Aim of the task: Rewrite the records from the start through the line containing "pyautogui.click(x=227, y=270)", replacing "GUI agent" with "screen automation agent" and leaving everything else unchanged.

Records for this exercise:
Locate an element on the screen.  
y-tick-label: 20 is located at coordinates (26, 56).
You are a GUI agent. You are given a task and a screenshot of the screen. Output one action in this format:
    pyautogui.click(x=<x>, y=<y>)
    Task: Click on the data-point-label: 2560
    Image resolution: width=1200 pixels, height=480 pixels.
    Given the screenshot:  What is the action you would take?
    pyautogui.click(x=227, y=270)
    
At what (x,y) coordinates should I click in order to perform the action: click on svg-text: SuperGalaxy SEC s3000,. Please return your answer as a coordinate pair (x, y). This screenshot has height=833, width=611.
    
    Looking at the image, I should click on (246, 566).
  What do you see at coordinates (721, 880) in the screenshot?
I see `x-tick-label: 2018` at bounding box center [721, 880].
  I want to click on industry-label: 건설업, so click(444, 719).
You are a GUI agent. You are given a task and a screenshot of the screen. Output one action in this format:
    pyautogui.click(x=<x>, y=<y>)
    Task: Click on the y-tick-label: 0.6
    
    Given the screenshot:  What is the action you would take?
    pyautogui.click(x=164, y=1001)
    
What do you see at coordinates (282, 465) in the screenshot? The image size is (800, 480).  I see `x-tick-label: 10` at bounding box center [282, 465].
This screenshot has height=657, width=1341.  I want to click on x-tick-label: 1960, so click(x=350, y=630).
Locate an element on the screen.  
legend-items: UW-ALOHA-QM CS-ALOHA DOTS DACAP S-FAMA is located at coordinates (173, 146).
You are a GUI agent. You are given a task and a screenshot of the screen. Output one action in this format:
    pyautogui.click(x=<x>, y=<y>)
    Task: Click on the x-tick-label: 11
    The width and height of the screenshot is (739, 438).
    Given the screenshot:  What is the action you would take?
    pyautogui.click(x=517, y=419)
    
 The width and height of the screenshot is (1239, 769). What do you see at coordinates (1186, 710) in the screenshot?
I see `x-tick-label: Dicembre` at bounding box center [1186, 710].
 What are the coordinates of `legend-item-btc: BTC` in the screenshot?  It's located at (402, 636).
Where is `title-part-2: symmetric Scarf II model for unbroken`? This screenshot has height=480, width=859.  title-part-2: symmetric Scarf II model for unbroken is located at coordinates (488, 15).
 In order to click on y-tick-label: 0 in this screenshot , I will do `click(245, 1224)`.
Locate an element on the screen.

Answer space:
Locate an element on the screen.  
y-tick-label: 20 is located at coordinates (26, 56).
You are a screen automation agent. You are given a task and a screenshot of the screen. Output one action in this format:
    pyautogui.click(x=<x>, y=<y>)
    Task: Click on the data-point-label: 2560
    Image resolution: width=1200 pixels, height=480 pixels.
    Given the screenshot:  What is the action you would take?
    pyautogui.click(x=227, y=270)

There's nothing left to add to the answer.